Back in November I received an unusual request: to take part in a conversation at the Discover expo in London, an event put on by Hewlett Packard Enterprise (HPE) to showcase their new technologies. The occasion was a project called simply The Machine — a step forward in what’s known as “memory-driven computing.” On the one hand, I am not in any sense an expert in high-performance computing technologies. On the other hand (full disclosure alert), they offered to pay me, which is always nice. What they were looking for was simply someone who could speak to the types of scientific research that would be aided by this kind of approach to large-scale computation. After looking into it, I thought that I could sensibly talk about some research projects that were relevant to the program, and the technology itself seemed very interesting, so I agreed stop by London on the way from Los Angeles to a conference in Rome in honor of Georges Lemaître (who, coincidentally, was a pioneer in scientific computing).
Everyone knows about Moore’s Law: computer processing power doubles about every eighteen months. It’s that progress that has enabled the massive technological changes witnessed over the past few decades, from supercomputers to handheld devices. The problem is, exponential growth can’t go on forever, and indeed Moore’s Law seems to be ending. It’s a pretty fundamental problem — you can only make components so small, since atoms themselves have a fixed size. The best current technologies sport numbers like 30 atoms per gate and 6 atoms per insulator; we can’t squeeze things much smaller than that.
So how do we push computers to faster processing, in the face of such fundamental limits? HPE’s idea with The Machine (okay, the name could have been more descriptive) is memory-driven computing — change the focus from the processors themselves to the stored data they are manipulating. As I understand it (remember, not an expert), in practice this involves three aspects:
- Use “non-volatile” memory — a way to store data without actively using power.
- Wherever possible, use photonics rather than ordinary electronics. Photons move faster than electrons, and cost less energy to get moving.
- Switch the fundamental architecture, so that input/output and individual processors access the memory as directly as possible.
Here’s a promotional video, made by people who actually are experts.
The project is still in the development stage; you can’t buy The Machine at your local Best Buy. But the developers have imagined a number of ways that the memory-driven approach might change how we do large-scale computational tasks. Back in the early days of electronic computers, processing speed was so slow that it was simplest to store large tables of special functions — sines, cosines, logarithms, etc. — and just look them up as needed. With the huge capacities and swift access of memory-driven computing, that kind of “pre-computation” strategy becomes effective for a wide variety of complex problems, from facial recognition to planing airline routes.

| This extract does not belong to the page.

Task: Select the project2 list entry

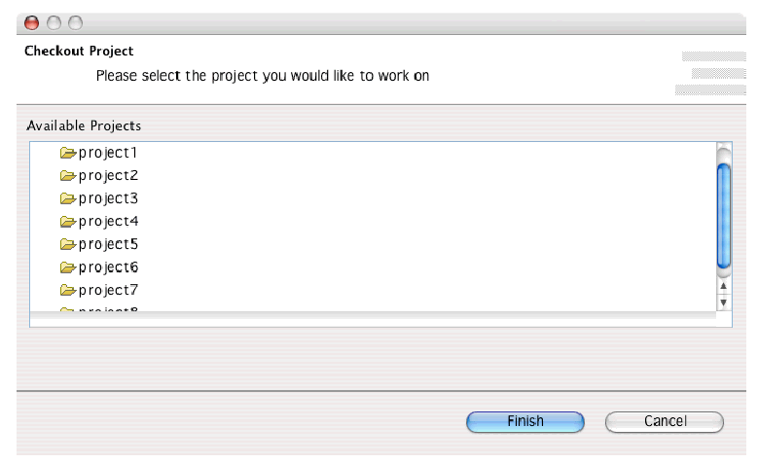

It’s not hard to imagine how physicists would find this useful, so that’s what I briefly talked about in London. Two aspects in particular are pretty obvious. One is searching for anomalies in data, especially in real time. We’re in a data-intensive era in modern science, where very often we have so much data that we can only find signals we know how to look for. Memory-driven computing could offer the prospect of greatly enhanced searches for generic “anomalies” — patterns in the data that nobody had anticipated. You can imagine how that might be useful for something like LIGO’s search for gravitational waves, or the real-time sweeps of the night sky we anticipate from the Large Synoptic Survey Telescope.
The other obvious application, of course, is on the theory side, to large-scale simulations. In my own bailiwick of cosmology, we’re doing better and better at including realistic physics (star formation, supernovae) in simulations of galaxy and large-scale structure formation. But there’s a long way to go, and improved simulations are crucial if we want to understand the interplay of dark matter and ordinary baryonic physics in accounting for the dynamics of galaxies. So if a dramatic new technology comes along that allows us to manipulate and access huge amounts of data (e.g. the current state of a cosmological simulation) rapidly, that would be extremely useful.
Like I said, HPE compensated me for my involvement. But I wouldn’t have gone along if I didn’t think the technology was intriguing. We take improvements in our computers for granted; keeping up with expectations is going to require some clever thinking on the part of engineers and computer scientists.
great!
The trade off between memory and computation has always been around.. If memory cost and access time go down, there’s bound to be a shift in that direction. It doesn’t seem that new to me.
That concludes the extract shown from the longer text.